** Goal of the exercise **
Every line from the one containing "Viewport: 800px width, 576px height." to the end of the records below should be returned exactly; pictures are to be dropped.

'''

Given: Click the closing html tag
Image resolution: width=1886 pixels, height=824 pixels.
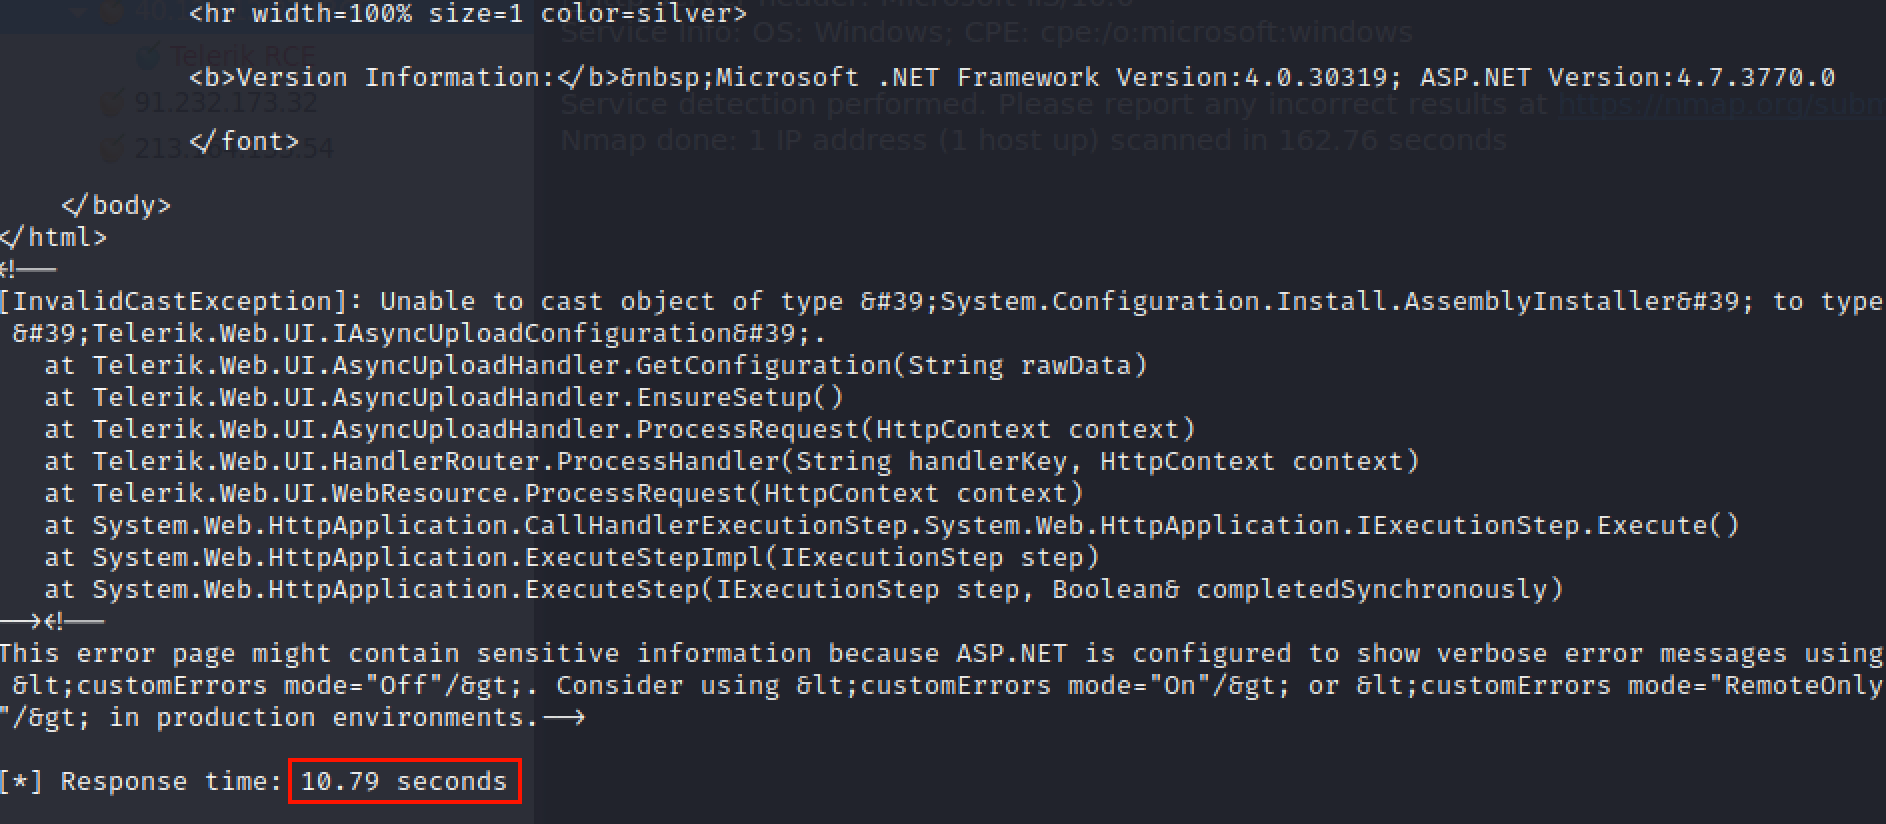Looking at the screenshot, I should pyautogui.click(x=54, y=237).
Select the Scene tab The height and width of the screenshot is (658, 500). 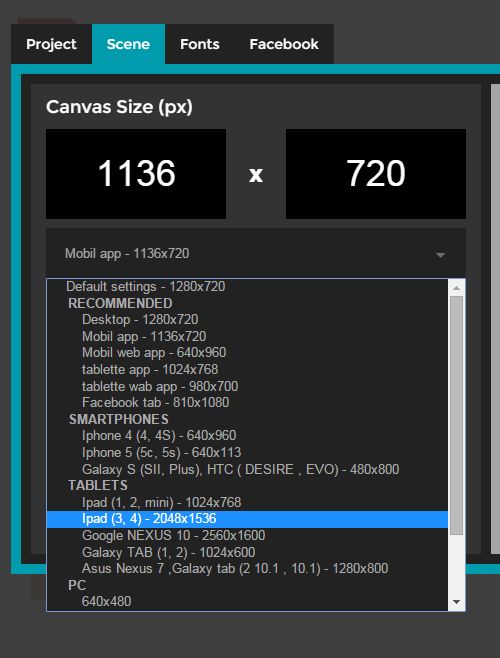tap(128, 44)
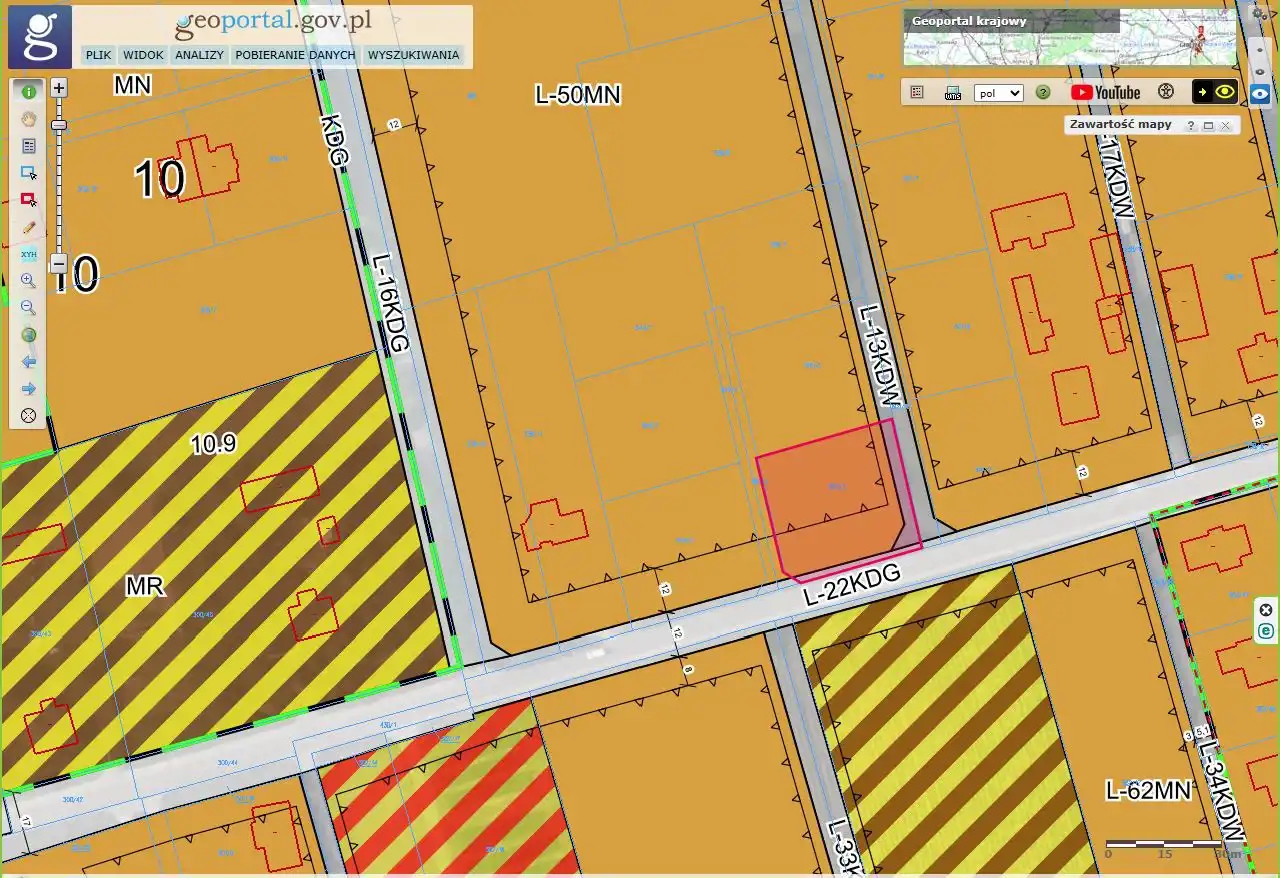This screenshot has height=878, width=1280.
Task: Go to previous map view arrow
Action: coord(28,361)
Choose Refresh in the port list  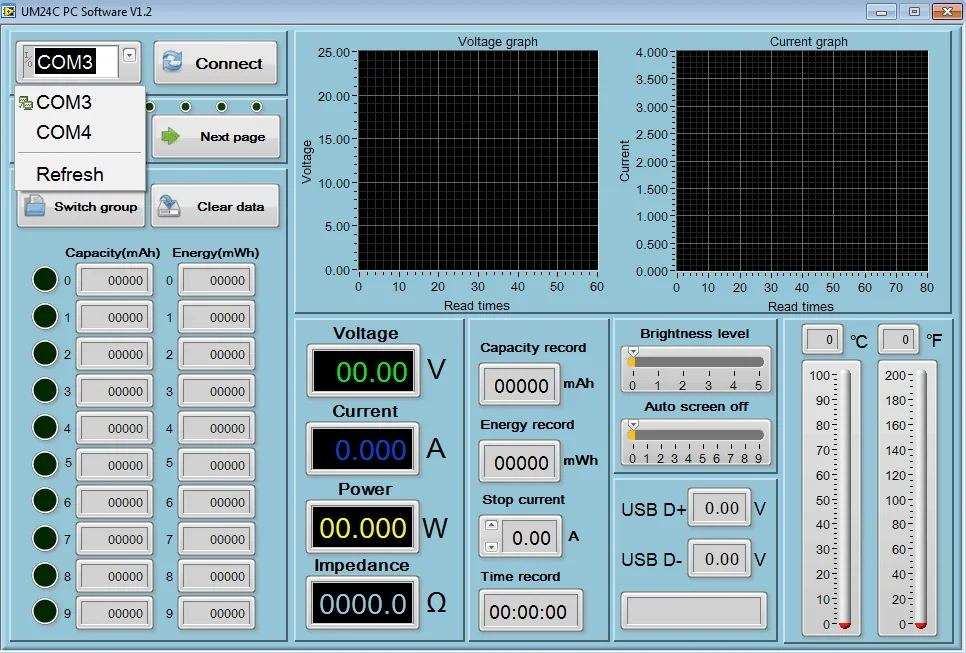pyautogui.click(x=70, y=174)
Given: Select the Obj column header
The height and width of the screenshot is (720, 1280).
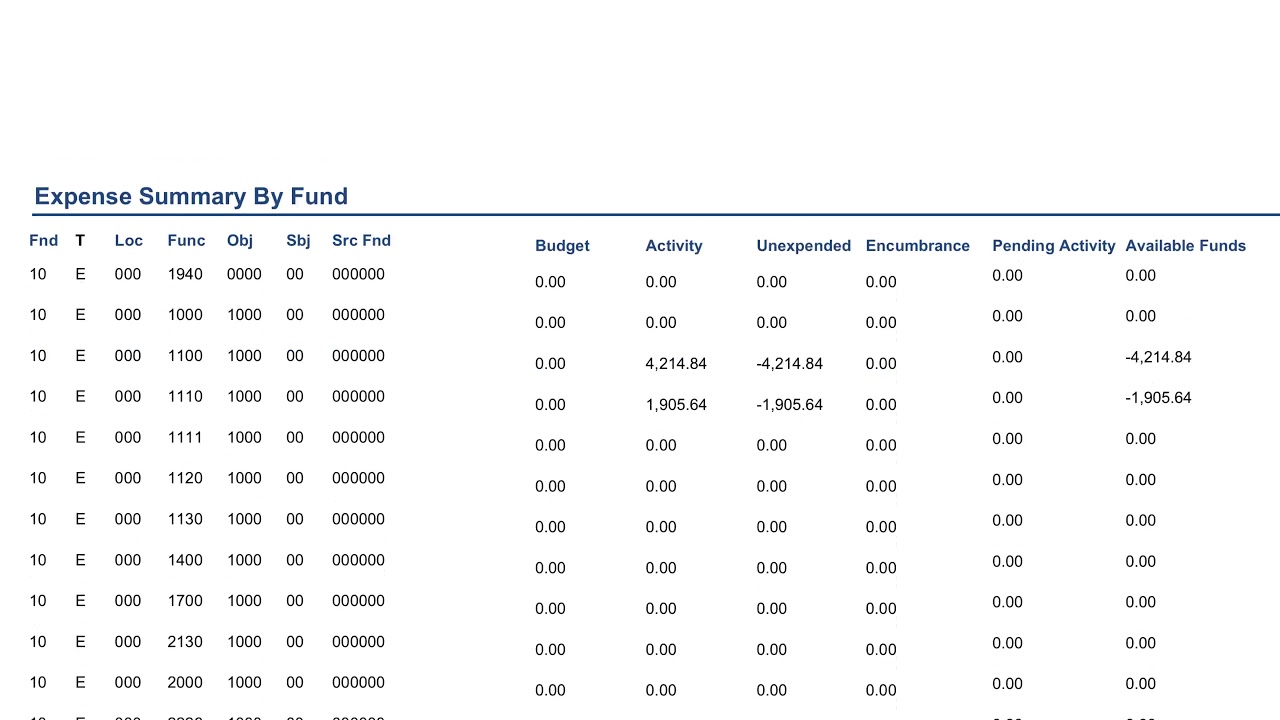Looking at the screenshot, I should pos(240,240).
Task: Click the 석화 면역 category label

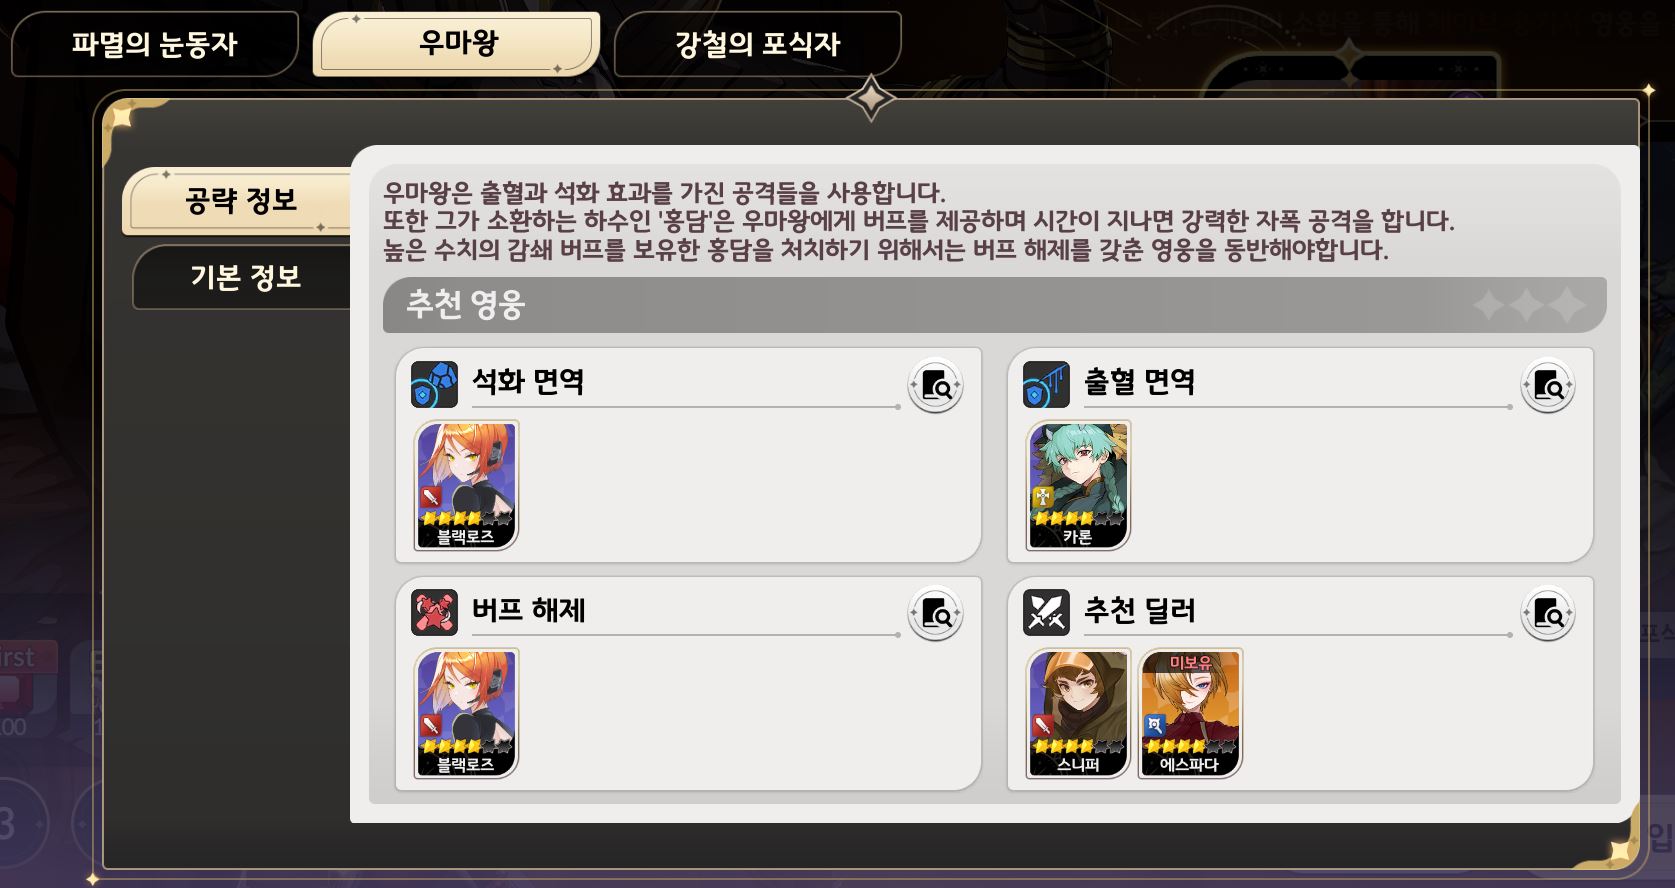Action: (528, 381)
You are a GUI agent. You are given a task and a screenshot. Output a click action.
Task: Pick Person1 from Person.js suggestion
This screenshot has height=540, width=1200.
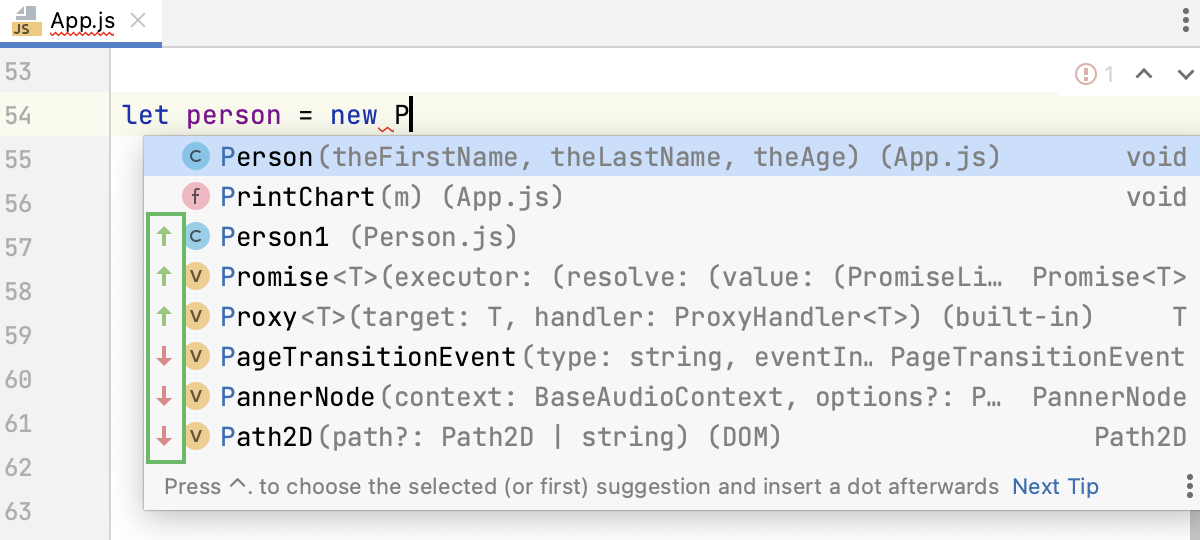point(368,237)
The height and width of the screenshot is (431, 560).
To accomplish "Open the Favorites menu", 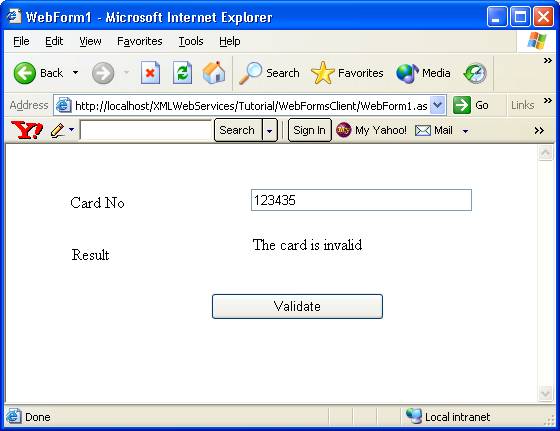I will click(x=140, y=41).
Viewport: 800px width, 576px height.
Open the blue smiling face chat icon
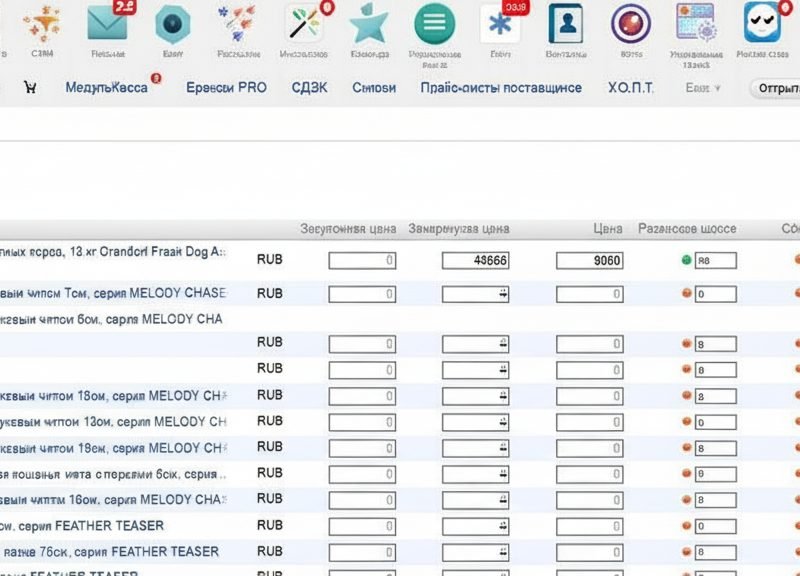762,22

'''

** Answer to this problem **
Viewport: 800px width, 576px height.
Open the blue smiling face chat icon
762,22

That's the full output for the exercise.